Acteurs : Jean-François Stévenin, Susan Moncur, Emilie Thomas, Clément Thomas, Daniel Ceccaldi, Michel Robin, Vanessa Guedj, Anne Guinou, Hélène Vincent, Catherine Jacob, Guy Marchand, Catherine Bidaut, Sabine Haudepin, Ludivine Sagnier, Leslie Azzoulai, Eric Lartigau…
Scénario : Pascal Thomas & François Caviglioli
Photographie : Renan Pollès
Musique : Marine Rosier
Durée : 1h56
Date de sortie initiale : 1989
LE FILM
Durant l’été, un groupe de femmes se séparent de leurs maris et enfants, qu’elles envoient passer le mois d’août sur l’île de Ré, tandis qu’elles restent à Paris. Sur l’île comme à Paris, ce temps des vacances est vécu comme une parenthèse, où chacun tente de faire le point, et d’être heureux, les maris, les femmes, les amants, des plus grands aux plus petits.

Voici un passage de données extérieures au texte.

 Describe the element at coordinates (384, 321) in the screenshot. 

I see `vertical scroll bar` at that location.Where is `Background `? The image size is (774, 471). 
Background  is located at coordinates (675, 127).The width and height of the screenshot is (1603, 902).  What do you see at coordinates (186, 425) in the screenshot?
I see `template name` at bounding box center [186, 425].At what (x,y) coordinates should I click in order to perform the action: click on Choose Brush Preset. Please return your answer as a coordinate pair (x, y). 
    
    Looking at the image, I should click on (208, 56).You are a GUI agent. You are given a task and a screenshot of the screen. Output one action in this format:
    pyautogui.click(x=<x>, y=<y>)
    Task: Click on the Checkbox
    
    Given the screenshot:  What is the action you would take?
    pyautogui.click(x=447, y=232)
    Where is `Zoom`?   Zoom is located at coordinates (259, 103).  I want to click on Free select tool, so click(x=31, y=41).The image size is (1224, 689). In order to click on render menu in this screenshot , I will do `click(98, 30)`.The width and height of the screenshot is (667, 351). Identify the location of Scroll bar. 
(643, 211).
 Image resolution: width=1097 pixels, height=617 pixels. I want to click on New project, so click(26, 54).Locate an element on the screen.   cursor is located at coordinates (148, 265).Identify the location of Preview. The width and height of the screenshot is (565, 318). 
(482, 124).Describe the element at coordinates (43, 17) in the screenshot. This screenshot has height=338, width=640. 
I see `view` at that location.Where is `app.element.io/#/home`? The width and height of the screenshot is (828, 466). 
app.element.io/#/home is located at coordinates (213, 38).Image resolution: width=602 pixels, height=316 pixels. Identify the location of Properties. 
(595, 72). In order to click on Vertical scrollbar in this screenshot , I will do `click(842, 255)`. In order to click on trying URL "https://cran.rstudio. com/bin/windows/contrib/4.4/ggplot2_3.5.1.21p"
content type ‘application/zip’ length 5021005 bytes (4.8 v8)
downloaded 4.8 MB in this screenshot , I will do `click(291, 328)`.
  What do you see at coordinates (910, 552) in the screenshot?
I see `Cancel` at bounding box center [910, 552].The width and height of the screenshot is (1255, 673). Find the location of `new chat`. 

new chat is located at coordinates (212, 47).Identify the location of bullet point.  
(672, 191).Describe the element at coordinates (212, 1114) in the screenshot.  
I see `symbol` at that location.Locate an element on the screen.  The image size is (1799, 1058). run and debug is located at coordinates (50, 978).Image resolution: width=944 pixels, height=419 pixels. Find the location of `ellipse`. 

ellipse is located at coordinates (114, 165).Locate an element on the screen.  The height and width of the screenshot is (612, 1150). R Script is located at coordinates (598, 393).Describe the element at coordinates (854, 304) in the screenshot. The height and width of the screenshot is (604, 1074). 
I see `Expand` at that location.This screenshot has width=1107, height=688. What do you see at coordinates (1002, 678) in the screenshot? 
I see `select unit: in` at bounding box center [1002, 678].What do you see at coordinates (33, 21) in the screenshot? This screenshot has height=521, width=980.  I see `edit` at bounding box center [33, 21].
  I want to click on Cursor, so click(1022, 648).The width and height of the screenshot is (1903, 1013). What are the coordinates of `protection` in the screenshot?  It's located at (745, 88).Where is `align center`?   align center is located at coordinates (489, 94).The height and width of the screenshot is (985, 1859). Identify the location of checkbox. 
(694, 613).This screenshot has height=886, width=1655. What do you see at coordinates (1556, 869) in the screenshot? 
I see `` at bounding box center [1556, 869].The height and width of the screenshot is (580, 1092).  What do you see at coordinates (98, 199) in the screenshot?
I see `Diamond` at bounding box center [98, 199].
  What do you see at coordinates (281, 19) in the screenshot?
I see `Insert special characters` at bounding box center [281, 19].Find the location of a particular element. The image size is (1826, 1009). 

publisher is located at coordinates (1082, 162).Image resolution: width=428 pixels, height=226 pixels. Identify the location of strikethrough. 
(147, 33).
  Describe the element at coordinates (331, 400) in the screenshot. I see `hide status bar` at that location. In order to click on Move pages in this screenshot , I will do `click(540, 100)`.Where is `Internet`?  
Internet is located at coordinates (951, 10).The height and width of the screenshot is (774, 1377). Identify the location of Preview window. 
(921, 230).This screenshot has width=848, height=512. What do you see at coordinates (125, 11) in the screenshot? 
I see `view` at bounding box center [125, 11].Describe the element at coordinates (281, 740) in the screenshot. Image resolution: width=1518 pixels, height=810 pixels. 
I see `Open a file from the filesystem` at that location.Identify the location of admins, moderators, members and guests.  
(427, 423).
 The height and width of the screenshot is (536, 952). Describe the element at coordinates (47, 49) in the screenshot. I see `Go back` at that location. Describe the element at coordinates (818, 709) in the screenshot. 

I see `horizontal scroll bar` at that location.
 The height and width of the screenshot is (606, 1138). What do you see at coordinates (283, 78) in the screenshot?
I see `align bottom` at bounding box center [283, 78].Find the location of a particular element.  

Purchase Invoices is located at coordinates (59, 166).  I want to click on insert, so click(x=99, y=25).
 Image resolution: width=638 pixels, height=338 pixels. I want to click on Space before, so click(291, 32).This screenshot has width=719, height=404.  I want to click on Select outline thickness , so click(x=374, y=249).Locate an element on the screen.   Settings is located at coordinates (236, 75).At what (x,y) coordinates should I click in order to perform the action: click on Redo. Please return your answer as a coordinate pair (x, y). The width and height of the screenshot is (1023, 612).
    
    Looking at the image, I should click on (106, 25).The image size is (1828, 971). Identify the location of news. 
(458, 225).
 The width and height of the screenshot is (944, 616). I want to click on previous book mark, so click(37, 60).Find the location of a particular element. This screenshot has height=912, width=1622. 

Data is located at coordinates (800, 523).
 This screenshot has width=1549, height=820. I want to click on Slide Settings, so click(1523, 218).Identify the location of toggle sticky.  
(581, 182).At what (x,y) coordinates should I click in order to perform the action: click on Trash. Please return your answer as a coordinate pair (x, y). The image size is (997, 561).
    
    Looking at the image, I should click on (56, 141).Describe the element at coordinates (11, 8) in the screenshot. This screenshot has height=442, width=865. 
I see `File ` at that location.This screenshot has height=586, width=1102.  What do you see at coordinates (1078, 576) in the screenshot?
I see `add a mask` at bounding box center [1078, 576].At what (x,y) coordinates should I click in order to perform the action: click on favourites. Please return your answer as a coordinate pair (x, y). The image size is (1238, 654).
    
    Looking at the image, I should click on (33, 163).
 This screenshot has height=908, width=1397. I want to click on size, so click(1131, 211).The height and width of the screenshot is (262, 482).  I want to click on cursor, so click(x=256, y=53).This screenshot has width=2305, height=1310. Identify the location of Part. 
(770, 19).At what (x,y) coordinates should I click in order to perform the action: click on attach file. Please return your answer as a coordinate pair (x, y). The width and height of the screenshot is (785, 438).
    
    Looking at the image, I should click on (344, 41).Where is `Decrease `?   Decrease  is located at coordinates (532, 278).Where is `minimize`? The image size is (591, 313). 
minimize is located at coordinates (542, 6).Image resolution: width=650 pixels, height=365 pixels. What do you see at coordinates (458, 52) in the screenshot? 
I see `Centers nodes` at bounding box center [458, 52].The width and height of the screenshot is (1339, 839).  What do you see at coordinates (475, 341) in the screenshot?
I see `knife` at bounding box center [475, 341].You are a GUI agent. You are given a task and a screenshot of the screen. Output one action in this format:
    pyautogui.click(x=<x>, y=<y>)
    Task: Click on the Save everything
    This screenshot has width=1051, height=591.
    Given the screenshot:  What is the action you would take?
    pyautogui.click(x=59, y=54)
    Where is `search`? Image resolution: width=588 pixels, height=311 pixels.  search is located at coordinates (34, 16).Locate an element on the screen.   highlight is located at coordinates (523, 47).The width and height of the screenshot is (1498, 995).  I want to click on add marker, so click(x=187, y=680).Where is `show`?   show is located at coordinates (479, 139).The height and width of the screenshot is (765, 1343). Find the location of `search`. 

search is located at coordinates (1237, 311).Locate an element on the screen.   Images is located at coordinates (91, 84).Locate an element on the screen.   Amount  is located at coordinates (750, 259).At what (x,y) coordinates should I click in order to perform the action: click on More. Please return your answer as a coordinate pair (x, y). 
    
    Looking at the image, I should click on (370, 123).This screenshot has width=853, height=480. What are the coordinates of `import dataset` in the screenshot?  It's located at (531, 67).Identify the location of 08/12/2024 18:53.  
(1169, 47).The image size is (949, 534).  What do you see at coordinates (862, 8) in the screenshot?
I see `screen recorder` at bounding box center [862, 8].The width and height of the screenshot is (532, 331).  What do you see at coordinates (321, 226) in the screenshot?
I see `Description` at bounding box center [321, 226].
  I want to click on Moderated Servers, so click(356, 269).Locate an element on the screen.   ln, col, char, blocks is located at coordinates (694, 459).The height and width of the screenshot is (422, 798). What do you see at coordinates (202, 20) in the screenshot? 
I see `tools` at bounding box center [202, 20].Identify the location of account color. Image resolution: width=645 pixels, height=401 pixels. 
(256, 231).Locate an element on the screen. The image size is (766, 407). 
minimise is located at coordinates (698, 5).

À la fin des années 1980, le réalisateur Pascal Thomas peine à renouer avec le succès. Les Zozos (1,2 million d’entrées), Pleure pas la bouche pleine (1,5 millions de spectateurs) et Le Chaud lapin 1,4 million de tickets vendus) ont déjà plus de quinze ans et ses autres films n’ont jamais connu le même engouement. Ses quatre longs-métrages suivants (La Surprise du chef, Un oursin dans la poche, Confidences pour confidences et Celles qu’on n’a pas eues) n’attirent guère les foules (euphémisme). Après une pause de huit années et peu de temps avant de disparaître pendant encore huit ans (pour se consacrer aux voyages et à son amour des livres, tout en oeuvrant pour la publicité), Pascal Thomas s’inspire ouvertement du cinéma italien, prend le postulat inverse de Maris en liberté – Mariti in città (1957) de Luigi Comencini, qui se déroulait à Rome au mois d’août, délaissée par les épouses (et leurs enfants) parties en vacances au bord de la mer, pendant que les maris restaient en ville. Dans Les Maris, les Femmes, les Amants, le cinéaste et son coscénariste François Caviglioli (qui lui sera fidèle sur de nombreux autres opus) mélangent, comme le titre du film l’indique, les hommes, leurs épouses, leurs petit(s)-ami(e)s, mais aussi leurs enfants, dans un fameux bordel aussi maîtrisé que jubilatoire. Durant près de deux heures, sans véritable baisse de régime, les sexes et les âges se confrontent, flirtent, s’engueulent, profitent du présent, redoutent l’avenir, affrontent le passé et se retrouvent quasiment tous à un carrefour de leur existence, comme si le temps d’un été était celui où chacun pouvait faire un point quant à leur position sur la carte de leur histoire sentimentale. Portée par de fabuleux acteurs au top de leur forme, Les Maris, les Femmes, les Amants est une comédie de mœurs à redécouvrir absolument, qui mine de rien continue d’inspirer le cinéma français contemporain (le « diptyque » Barbecue–Plancha d’Éric Lavaine ou celui des Petits mouchoirs–Nous finirons ensemble de Guillaume Canet) et qui demeure par ailleurs bien au-dessus du lot, des ersatz et pâles copies du genre.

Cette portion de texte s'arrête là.